Scientist of the Day - Joseph Nicéphore Niépce
Joseph Nicéphore Niépce, a French inventor, was born Mar. 7, 1765. Niépce (pronounced Nee-EPS) invented an internal combustion engine and a velocipede, but he is best remembered (or not remembered) for the invention of photography. It was about 1822 that Niépce discovered how to make a permanent record of a pattern of light. He first covered a sheet of pewter with a solution containing bitumen (asphalt). When the solvent dried, the plate was covered with a thin layer of bitumen. It the plate were exposed to light (for example, in a camera obscura), those areas of bitumen that received light exposure would harden. If the tin plate were then washed again with solvent, the unexposed bitumen would dissolve and wash away, while the hardened bitumen, now insoluble, would remain. The result was a picture, and it could be viewed directly, or it could be used as a relief plate to print a copy of the image. Niépce called his images heliographs--sun pictures.

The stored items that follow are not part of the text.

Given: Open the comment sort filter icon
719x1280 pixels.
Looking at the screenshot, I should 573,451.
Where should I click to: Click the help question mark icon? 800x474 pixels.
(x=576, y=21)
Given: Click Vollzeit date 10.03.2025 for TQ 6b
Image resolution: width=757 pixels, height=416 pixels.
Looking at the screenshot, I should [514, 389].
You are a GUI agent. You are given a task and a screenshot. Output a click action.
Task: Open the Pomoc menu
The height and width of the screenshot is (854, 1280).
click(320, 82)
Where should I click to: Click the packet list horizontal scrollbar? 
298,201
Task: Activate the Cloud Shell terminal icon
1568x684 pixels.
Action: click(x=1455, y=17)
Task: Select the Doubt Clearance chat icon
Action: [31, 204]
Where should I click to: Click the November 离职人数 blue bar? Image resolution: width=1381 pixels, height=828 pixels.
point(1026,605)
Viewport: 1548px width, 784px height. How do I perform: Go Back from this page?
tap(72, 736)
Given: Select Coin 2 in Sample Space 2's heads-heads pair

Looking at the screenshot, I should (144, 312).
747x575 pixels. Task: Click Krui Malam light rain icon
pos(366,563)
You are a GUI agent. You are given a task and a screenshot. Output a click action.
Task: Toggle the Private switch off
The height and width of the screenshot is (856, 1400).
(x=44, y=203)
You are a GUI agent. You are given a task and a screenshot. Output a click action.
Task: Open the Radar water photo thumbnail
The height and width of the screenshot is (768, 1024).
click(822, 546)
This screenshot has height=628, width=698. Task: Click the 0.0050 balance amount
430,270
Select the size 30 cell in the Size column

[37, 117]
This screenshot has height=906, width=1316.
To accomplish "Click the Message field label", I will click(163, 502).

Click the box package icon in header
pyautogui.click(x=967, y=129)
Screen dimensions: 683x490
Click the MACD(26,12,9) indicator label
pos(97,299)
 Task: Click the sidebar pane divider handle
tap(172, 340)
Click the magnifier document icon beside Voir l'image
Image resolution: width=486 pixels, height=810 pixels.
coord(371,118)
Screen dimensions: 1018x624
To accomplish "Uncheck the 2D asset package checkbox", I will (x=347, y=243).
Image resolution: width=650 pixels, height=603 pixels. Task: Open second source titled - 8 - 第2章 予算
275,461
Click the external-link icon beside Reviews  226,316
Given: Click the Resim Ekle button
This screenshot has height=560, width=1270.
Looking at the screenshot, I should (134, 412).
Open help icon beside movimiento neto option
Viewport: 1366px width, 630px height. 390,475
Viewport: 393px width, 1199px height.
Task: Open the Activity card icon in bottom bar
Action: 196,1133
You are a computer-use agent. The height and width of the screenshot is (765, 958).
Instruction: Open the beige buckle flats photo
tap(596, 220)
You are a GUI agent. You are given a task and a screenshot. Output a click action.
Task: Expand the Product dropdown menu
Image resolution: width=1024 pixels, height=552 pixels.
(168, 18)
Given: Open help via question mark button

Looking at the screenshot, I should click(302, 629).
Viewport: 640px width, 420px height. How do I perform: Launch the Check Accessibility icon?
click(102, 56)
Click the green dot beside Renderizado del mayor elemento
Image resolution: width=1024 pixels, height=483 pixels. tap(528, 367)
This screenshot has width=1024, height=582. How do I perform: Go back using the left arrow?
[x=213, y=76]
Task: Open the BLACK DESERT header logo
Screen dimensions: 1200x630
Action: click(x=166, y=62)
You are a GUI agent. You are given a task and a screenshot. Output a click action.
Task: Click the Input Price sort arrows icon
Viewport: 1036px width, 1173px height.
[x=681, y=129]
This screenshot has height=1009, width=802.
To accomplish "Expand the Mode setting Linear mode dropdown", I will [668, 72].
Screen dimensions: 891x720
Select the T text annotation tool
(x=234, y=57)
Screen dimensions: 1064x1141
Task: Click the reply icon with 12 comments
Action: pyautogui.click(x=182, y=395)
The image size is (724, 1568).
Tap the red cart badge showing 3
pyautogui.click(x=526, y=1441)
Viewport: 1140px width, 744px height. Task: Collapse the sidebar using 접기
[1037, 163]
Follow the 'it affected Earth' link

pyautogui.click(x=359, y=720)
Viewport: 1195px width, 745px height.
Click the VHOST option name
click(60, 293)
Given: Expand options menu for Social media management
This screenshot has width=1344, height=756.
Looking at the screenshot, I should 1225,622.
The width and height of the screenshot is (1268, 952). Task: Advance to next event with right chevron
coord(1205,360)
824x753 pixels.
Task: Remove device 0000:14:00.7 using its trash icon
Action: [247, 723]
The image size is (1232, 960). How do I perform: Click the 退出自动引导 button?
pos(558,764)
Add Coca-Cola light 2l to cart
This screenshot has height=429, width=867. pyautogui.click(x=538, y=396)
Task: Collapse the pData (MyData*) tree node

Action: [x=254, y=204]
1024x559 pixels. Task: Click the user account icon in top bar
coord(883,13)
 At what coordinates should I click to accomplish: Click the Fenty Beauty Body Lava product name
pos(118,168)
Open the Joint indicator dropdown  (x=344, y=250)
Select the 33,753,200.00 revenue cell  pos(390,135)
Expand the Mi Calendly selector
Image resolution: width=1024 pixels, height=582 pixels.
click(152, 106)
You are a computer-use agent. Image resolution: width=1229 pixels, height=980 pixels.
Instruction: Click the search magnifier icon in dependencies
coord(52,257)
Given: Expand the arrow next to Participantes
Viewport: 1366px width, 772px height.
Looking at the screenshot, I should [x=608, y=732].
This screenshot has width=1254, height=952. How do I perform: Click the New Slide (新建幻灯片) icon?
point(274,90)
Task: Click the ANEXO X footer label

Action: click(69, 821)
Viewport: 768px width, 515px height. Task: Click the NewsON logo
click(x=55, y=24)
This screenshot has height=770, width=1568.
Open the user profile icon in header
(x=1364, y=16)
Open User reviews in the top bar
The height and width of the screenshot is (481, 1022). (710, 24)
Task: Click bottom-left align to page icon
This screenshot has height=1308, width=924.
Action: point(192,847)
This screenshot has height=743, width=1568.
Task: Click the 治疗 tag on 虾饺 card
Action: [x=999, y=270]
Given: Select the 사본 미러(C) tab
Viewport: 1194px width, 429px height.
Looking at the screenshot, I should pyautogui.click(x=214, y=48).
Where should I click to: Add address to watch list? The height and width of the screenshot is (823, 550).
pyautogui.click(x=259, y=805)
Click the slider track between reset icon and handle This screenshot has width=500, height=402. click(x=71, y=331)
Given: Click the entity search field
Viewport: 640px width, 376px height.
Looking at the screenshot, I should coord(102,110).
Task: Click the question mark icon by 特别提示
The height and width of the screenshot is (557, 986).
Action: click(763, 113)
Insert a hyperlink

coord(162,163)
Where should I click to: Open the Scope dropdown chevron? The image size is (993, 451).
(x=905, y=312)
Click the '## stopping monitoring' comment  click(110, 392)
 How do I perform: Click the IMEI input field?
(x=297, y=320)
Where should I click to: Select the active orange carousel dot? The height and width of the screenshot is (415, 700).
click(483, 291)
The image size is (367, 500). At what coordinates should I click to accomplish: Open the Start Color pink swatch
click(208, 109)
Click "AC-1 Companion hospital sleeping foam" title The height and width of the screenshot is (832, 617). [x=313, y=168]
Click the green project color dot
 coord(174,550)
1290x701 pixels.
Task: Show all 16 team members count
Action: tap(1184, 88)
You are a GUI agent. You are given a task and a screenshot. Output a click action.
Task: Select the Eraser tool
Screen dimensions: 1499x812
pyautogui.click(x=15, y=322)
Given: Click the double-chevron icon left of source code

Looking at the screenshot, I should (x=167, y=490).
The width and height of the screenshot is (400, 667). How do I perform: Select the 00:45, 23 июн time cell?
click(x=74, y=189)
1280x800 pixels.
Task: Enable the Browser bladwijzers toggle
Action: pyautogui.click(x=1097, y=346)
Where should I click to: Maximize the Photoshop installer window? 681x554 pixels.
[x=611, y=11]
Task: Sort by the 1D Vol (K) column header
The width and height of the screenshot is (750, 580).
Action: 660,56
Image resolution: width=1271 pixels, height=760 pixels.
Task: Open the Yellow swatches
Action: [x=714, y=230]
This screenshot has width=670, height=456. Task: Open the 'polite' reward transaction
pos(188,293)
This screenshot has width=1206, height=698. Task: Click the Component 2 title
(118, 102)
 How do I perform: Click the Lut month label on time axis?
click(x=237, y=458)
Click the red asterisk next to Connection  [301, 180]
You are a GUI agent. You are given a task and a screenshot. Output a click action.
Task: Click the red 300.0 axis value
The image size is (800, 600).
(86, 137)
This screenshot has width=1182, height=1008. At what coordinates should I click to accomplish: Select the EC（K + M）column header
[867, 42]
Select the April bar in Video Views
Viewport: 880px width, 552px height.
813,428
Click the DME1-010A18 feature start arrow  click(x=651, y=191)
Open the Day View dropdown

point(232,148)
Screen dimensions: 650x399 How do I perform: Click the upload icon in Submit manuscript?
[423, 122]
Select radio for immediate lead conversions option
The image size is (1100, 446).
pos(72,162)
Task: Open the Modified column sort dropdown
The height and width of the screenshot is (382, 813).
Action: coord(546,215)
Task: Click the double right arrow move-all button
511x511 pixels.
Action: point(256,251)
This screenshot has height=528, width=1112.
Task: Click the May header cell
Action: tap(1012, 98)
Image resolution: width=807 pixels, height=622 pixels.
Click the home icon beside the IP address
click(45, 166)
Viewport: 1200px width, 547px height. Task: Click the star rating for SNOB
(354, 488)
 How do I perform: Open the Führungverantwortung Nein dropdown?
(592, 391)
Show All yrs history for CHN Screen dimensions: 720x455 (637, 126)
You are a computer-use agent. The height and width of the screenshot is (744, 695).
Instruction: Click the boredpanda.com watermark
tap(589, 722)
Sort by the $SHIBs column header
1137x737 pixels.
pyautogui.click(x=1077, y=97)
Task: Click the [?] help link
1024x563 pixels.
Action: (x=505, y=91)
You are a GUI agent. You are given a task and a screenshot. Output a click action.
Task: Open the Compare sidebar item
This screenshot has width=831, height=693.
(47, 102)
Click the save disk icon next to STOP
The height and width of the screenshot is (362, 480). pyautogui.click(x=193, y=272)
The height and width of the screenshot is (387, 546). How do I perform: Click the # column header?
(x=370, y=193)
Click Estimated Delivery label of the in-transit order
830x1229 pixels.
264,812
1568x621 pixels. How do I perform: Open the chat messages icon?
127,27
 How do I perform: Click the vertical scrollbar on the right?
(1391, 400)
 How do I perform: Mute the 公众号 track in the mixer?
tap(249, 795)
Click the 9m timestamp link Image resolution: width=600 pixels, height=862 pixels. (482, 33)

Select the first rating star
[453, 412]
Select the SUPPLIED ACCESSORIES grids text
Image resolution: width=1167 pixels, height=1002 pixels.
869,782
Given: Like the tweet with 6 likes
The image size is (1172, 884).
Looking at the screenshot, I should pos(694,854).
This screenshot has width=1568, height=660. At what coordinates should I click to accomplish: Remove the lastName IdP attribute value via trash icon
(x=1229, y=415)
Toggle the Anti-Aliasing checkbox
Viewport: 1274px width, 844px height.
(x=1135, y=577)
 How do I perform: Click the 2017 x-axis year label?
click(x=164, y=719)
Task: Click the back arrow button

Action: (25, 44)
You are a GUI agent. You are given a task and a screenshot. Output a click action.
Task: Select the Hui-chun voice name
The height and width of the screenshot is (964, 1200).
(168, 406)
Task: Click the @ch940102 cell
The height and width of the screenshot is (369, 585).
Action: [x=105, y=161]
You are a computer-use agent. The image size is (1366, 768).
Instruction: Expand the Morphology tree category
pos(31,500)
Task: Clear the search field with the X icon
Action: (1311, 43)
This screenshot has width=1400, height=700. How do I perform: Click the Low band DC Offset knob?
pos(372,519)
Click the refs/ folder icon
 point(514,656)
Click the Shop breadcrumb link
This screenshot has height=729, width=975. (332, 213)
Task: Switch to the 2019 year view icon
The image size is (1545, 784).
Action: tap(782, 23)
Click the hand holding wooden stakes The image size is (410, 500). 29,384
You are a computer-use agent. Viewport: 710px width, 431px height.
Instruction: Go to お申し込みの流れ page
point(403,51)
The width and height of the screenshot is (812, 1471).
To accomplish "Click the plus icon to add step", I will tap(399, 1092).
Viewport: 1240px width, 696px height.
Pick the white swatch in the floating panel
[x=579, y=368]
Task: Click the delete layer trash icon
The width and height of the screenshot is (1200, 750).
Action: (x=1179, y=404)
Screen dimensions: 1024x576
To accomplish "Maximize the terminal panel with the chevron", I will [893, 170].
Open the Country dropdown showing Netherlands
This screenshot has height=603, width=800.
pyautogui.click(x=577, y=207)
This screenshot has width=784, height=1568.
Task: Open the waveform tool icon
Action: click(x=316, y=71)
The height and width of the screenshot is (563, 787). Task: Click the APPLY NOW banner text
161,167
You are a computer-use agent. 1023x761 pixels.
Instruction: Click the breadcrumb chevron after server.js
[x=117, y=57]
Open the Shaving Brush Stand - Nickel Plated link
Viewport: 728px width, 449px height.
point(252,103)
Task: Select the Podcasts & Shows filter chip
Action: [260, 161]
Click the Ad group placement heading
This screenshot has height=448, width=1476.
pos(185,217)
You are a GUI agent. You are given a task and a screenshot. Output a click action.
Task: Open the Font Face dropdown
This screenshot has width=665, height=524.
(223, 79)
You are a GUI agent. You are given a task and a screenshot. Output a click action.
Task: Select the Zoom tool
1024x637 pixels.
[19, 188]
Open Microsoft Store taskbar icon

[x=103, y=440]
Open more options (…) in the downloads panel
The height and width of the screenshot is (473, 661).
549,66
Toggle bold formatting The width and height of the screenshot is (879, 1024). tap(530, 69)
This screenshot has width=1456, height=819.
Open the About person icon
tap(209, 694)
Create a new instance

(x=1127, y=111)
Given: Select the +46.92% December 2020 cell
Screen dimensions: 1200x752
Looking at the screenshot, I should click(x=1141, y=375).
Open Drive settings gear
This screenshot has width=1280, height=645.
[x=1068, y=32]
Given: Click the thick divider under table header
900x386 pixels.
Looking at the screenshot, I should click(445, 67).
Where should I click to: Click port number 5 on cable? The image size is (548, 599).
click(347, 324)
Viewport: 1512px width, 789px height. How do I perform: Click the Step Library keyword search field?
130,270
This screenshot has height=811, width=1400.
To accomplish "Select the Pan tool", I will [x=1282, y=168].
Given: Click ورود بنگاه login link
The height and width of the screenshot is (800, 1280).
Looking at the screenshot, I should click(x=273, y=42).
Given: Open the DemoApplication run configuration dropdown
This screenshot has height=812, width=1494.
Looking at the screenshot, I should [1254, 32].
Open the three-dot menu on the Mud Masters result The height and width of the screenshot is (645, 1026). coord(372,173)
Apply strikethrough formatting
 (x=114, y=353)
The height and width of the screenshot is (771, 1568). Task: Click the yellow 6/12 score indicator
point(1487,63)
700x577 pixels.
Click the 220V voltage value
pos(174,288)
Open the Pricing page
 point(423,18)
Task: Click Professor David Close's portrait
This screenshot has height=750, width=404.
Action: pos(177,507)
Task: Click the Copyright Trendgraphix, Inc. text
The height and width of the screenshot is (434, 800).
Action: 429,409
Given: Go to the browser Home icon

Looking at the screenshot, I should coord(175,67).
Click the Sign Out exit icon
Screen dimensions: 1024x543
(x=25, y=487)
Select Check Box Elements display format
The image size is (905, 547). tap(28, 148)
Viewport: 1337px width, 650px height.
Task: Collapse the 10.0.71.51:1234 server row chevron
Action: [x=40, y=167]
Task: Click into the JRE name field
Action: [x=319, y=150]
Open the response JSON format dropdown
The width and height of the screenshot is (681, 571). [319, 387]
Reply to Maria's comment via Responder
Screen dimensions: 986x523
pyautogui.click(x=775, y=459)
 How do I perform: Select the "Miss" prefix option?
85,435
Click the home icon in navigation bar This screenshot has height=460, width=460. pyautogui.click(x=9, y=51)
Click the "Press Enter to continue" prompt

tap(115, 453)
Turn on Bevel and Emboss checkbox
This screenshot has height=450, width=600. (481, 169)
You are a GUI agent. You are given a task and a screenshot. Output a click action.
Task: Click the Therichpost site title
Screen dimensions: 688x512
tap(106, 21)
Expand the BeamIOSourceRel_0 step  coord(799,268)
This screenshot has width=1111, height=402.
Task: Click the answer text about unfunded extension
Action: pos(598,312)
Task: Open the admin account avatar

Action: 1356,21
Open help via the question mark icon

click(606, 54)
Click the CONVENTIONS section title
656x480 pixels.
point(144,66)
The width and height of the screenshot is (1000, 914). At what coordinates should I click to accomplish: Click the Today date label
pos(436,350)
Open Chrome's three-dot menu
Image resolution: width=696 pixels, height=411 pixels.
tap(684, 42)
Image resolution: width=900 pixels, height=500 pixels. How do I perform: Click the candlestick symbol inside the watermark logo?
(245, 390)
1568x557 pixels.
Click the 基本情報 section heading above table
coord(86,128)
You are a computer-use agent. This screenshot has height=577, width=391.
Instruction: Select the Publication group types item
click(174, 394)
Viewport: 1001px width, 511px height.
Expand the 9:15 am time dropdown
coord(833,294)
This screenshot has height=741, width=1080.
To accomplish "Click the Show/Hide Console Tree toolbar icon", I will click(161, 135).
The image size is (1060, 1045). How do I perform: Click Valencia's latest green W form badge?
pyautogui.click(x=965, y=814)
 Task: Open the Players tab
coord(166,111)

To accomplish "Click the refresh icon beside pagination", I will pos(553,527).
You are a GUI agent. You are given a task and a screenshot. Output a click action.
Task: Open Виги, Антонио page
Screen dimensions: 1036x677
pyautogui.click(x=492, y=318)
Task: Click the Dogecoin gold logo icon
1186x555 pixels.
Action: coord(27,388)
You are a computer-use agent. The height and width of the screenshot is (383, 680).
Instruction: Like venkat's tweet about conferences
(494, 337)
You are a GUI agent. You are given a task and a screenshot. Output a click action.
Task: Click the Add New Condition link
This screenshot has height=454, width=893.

In 1826 or 1827, Niépce made an exposure from his window, known as View from the Window at Le Gras, which took several days. It is the earliest photograph from nature that survives (second image), and you can see it in a special booth in the lobby of the Harry Ransom Center (HRC) at the University of Texas at Austin (first image). It is almost impossible to make out any details in the original; an enhancement helps (third image). In 1952, when the original came into the hands of Helmut Gernsheim, a gelatin silver print that was made directly from the original; it gives you an idea of what the original captures: a view out a window, showing some neighboring buildings, a roofline, and a tree (fourth image). And if you prefer a less subtle approach, the HRC has a drawing that Hernsheim made when he first acquired the photograph (fifth image).
Why then is the invention of photography usually credited do Louis Daguerre and William Henry Fox Talbot? It is a convoluted and sad story. Niépce travelled to England in 1827 to tend to his mentally ill brother, and he brought several heliographs with him. He met people who were quite interested in his process, and he tried to arrange to give a demonstration to the Royal Society of London. However, everything went wrong, and it really was no one's fault. The Royal Society was practically dysfunctional at the time, as the president, Humphry Davy, was dying, and there was considerable scrambling to determine his successor. John Herschel, who would be a photographic pioneer himself in the 1830s, was so disgusted with the Society that he resigned his position as secretary and refused to attend meetings. The upshot was that the presentation never came to pass, and the people who would have been the most interested in Niépce’s demonstration, like Herschel, never met Niépce or saw his work. Niépce returned home, his heliotypes still in his luggage, and although he lived until 1833, and collaborated at the end with Louis Daguerre, he gradually disappeared from public view. When the Daguerrotype (a different type of photographic process) was first demonstrated to a revitalized Royal Society in 1839, Niépce's name was all but forgotten. Niépce did all the right things, but he never reached the right people. Had he made his trip to England a year earlier, or even a year later, he might have found a receptive audience, and the history of photography might have played out quite differently. Life is like that, sometimes. Fortunately, that one exposed pewter plate is still with us, reminding all who see it that Niépce deserves more than posterity has provided him.
Dr. William B. Ashworth, Jr., Consultant for the History of Science, Linda Hall Library and Associate Professor, Department of History, University of Missouri-Kansas City. Comments or corrections are welcome; please direct to ashworthw@umkc.edu.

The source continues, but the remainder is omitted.